= Beginning of Section =
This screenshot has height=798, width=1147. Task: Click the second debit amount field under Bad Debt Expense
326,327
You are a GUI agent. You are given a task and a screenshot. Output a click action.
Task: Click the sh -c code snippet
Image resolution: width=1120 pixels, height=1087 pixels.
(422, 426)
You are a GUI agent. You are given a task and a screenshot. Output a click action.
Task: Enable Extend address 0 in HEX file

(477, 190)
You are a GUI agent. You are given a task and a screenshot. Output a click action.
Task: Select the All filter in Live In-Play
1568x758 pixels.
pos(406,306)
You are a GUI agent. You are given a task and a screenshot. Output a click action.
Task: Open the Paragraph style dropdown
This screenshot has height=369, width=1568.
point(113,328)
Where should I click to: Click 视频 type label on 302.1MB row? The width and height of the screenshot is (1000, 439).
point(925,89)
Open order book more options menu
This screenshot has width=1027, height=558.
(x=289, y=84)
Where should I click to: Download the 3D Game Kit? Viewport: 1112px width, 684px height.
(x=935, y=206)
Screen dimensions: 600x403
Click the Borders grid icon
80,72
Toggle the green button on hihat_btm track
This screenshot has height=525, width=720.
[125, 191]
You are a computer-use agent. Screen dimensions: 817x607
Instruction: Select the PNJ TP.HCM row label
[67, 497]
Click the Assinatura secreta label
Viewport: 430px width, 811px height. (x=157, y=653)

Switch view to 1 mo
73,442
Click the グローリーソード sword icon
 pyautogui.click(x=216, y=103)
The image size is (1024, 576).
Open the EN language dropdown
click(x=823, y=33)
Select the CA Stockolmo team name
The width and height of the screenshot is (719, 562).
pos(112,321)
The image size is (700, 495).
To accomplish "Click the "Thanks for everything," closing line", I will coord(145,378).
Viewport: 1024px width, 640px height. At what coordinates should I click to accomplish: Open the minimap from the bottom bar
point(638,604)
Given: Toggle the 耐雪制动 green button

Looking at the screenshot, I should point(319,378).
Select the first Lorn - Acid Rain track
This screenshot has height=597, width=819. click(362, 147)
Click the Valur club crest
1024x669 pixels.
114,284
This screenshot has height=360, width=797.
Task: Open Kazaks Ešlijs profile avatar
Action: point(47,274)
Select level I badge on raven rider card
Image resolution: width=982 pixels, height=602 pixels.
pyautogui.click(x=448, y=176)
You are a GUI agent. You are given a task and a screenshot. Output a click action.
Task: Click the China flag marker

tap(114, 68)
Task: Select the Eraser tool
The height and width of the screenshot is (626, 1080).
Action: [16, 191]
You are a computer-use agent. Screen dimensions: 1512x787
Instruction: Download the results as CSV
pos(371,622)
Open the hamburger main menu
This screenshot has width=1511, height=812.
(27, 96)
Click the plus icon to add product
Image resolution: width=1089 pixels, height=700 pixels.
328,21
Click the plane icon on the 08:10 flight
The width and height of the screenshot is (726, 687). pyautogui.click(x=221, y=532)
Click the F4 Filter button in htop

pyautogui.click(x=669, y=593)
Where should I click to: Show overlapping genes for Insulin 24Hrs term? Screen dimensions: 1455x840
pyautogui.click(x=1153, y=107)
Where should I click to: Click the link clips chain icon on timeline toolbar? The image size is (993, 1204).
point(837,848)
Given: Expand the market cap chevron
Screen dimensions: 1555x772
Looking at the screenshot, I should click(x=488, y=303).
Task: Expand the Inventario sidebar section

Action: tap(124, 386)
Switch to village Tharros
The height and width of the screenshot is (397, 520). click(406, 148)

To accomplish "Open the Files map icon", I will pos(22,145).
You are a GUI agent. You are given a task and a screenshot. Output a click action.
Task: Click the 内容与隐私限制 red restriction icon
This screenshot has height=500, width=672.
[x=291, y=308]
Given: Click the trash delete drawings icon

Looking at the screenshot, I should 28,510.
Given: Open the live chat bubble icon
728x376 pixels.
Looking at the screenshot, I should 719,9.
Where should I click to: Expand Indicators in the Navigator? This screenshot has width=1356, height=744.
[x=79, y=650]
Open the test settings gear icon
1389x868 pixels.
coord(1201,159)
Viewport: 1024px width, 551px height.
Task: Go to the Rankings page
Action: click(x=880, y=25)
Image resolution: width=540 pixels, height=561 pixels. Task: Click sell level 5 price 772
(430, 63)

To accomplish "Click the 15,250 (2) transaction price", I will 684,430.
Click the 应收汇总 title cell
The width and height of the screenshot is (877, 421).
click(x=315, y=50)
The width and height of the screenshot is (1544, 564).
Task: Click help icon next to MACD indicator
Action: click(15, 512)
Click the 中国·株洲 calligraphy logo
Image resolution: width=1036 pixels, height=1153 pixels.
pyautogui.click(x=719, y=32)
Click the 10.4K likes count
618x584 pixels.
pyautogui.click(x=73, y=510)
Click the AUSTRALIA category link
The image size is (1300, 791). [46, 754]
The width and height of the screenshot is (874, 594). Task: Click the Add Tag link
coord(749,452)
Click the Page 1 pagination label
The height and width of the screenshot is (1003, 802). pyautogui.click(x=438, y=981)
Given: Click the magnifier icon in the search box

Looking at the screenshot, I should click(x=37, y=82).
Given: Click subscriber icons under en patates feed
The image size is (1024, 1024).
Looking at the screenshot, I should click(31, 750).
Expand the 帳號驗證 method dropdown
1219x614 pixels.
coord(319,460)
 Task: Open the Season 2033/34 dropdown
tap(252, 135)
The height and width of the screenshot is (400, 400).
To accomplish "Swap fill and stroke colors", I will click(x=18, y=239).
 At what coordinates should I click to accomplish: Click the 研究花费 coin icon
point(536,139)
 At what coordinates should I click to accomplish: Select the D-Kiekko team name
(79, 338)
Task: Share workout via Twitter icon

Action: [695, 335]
= End of Section =
## Description of the task
For this task, set down the entire listing word for word.

## Final answer
This screenshot has height=798, width=1147. Task: Click the second debit amount field under Bad Debt Expense
326,327
You are a GUI agent. You are given a task and a screenshot. Output a click action.
Task: Click the sh -c code snippet
Image resolution: width=1120 pixels, height=1087 pixels.
(422, 426)
You are a GUI agent. You are given a task and a screenshot. Output a click action.
Task: Enable Extend address 0 in HEX file

(477, 190)
You are a GUI agent. You are given a task and a screenshot. Output a click action.
Task: Select the All filter in Live In-Play
1568x758 pixels.
pos(406,306)
You are a GUI agent. You are given a task and a screenshot. Output a click action.
Task: Open the Paragraph style dropdown
This screenshot has height=369, width=1568.
point(113,328)
Where should I click to: Click 视频 type label on 302.1MB row? The width and height of the screenshot is (1000, 439).
point(925,89)
Open order book more options menu
This screenshot has width=1027, height=558.
(x=289, y=84)
Where should I click to: Download the 3D Game Kit? Viewport: 1112px width, 684px height.
(x=935, y=206)
Screen dimensions: 600x403
Click the Borders grid icon
80,72
Toggle the green button on hihat_btm track
This screenshot has height=525, width=720.
[125, 191]
You are a computer-use agent. Screen dimensions: 817x607
Instruction: Select the PNJ TP.HCM row label
[67, 497]
Click the Assinatura secreta label
Viewport: 430px width, 811px height. (x=157, y=653)

Switch view to 1 mo
73,442
Click the グローリーソード sword icon
 pyautogui.click(x=216, y=103)
The image size is (1024, 576).
Open the EN language dropdown
click(x=823, y=33)
Select the CA Stockolmo team name
The width and height of the screenshot is (719, 562).
pos(112,321)
The image size is (700, 495).
To accomplish "Click the "Thanks for everything," closing line", I will coord(145,378).
Viewport: 1024px width, 640px height. At what coordinates should I click to accomplish: Open the minimap from the bottom bar
point(638,604)
Given: Toggle the 耐雪制动 green button

Looking at the screenshot, I should point(319,378).
Select the first Lorn - Acid Rain track
This screenshot has height=597, width=819. click(362, 147)
Click the Valur club crest
1024x669 pixels.
114,284
This screenshot has height=360, width=797.
Task: Open Kazaks Ešlijs profile avatar
Action: point(47,274)
Select level I badge on raven rider card
Image resolution: width=982 pixels, height=602 pixels.
pyautogui.click(x=448, y=176)
You are a GUI agent. You are given a task and a screenshot. Output a click action.
Task: Click the China flag marker

tap(114, 68)
Task: Select the Eraser tool
The height and width of the screenshot is (626, 1080).
Action: [16, 191]
You are a computer-use agent. Screen dimensions: 1512x787
Instruction: Download the results as CSV
pos(371,622)
Open the hamburger main menu
This screenshot has width=1511, height=812.
(27, 96)
Click the plus icon to add product
Image resolution: width=1089 pixels, height=700 pixels.
328,21
Click the plane icon on the 08:10 flight
The width and height of the screenshot is (726, 687). pyautogui.click(x=221, y=532)
Click the F4 Filter button in htop

pyautogui.click(x=669, y=593)
Where should I click to: Show overlapping genes for Insulin 24Hrs term? Screen dimensions: 1455x840
pyautogui.click(x=1153, y=107)
Where should I click to: Click the link clips chain icon on timeline toolbar? The image size is (993, 1204).
point(837,848)
Given: Expand the market cap chevron
Screen dimensions: 1555x772
Looking at the screenshot, I should click(x=488, y=303).
Task: Expand the Inventario sidebar section

Action: tap(124, 386)
Switch to village Tharros
The height and width of the screenshot is (397, 520). click(406, 148)

To accomplish "Open the Files map icon", I will pos(22,145).
You are a GUI agent. You are given a task and a screenshot. Output a click action.
Task: Click the 内容与隐私限制 red restriction icon
This screenshot has height=500, width=672.
[x=291, y=308]
Given: Click the trash delete drawings icon

Looking at the screenshot, I should 28,510.
Given: Open the live chat bubble icon
728x376 pixels.
Looking at the screenshot, I should 719,9.
Where should I click to: Expand Indicators in the Navigator? This screenshot has width=1356, height=744.
[x=79, y=650]
Open the test settings gear icon
1389x868 pixels.
coord(1201,159)
Viewport: 1024px width, 551px height.
Task: Go to the Rankings page
Action: click(x=880, y=25)
Image resolution: width=540 pixels, height=561 pixels. Task: Click sell level 5 price 772
(430, 63)

To accomplish "Click the 15,250 (2) transaction price", I will 684,430.
Click the 应收汇总 title cell
The width and height of the screenshot is (877, 421).
click(x=315, y=50)
The width and height of the screenshot is (1544, 564).
Task: Click help icon next to MACD indicator
Action: click(15, 512)
Click the 中国·株洲 calligraphy logo
Image resolution: width=1036 pixels, height=1153 pixels.
pyautogui.click(x=719, y=32)
Click the 10.4K likes count
618x584 pixels.
pyautogui.click(x=73, y=510)
Click the AUSTRALIA category link
The image size is (1300, 791). [46, 754]
The width and height of the screenshot is (874, 594). Task: Click the Add Tag link
coord(749,452)
Click the Page 1 pagination label
The height and width of the screenshot is (1003, 802). pyautogui.click(x=438, y=981)
Given: Click the magnifier icon in the search box

Looking at the screenshot, I should click(x=37, y=82).
Given: Click subscriber icons under en patates feed
The image size is (1024, 1024).
Looking at the screenshot, I should click(31, 750).
Expand the 帳號驗證 method dropdown
1219x614 pixels.
coord(319,460)
 Task: Open the Season 2033/34 dropdown
tap(252, 135)
The height and width of the screenshot is (400, 400).
To accomplish "Swap fill and stroke colors", I will click(x=18, y=239).
 At what coordinates should I click to accomplish: Click the 研究花费 coin icon
point(536,139)
 At what coordinates should I click to accomplish: Select the D-Kiekko team name
(79, 338)
Task: Share workout via Twitter icon

Action: [695, 335]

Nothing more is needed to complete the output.